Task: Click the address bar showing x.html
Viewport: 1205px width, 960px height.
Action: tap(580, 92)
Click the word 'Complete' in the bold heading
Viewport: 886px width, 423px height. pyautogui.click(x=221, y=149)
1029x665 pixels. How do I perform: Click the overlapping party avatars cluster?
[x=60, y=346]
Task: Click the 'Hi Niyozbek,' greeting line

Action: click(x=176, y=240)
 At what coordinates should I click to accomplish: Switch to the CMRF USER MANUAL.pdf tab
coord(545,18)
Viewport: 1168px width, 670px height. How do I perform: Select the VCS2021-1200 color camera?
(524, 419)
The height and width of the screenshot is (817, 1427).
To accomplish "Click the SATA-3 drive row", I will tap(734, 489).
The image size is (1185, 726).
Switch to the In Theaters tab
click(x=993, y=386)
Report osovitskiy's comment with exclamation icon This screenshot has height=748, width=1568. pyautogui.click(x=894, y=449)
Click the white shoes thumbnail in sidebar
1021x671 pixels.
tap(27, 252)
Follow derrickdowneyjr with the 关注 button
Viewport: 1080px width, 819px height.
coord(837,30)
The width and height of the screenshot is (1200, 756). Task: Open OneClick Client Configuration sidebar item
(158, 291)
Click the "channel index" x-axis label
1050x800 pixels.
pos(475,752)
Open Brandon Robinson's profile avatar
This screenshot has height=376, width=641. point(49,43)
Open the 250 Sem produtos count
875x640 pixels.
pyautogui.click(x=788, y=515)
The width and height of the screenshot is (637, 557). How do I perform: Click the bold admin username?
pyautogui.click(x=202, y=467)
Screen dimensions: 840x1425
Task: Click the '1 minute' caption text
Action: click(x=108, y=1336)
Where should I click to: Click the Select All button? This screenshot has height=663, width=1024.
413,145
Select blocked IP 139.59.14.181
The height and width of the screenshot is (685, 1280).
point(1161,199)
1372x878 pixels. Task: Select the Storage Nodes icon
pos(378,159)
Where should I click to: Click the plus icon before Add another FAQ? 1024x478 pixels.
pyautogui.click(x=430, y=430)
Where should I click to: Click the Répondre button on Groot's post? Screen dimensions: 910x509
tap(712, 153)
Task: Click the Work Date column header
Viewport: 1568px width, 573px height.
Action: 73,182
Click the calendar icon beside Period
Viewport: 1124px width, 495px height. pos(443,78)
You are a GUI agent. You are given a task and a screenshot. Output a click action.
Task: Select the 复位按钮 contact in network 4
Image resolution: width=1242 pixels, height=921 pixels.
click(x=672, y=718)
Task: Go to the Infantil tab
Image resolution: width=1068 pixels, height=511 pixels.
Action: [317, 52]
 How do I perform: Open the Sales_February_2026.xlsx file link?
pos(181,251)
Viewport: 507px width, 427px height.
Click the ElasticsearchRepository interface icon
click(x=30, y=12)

________________________

◆ **Work item**: Only the lines from the first line of the records through the line containing "The height and width of the screenshot is (817, 1427)." should be repeated, exactly as they appear.

◆ **Output for this exercise**:
Task: Click the address bar showing x.html
Viewport: 1205px width, 960px height.
Action: tap(580, 92)
Click the word 'Complete' in the bold heading
Viewport: 886px width, 423px height. pyautogui.click(x=221, y=149)
1029x665 pixels. How do I perform: Click the overlapping party avatars cluster?
[x=60, y=346]
Task: Click the 'Hi Niyozbek,' greeting line

Action: click(x=176, y=240)
 At what coordinates should I click to accomplish: Switch to the CMRF USER MANUAL.pdf tab
coord(545,18)
Viewport: 1168px width, 670px height. How do I perform: Select the VCS2021-1200 color camera?
(524, 419)
The height and width of the screenshot is (817, 1427).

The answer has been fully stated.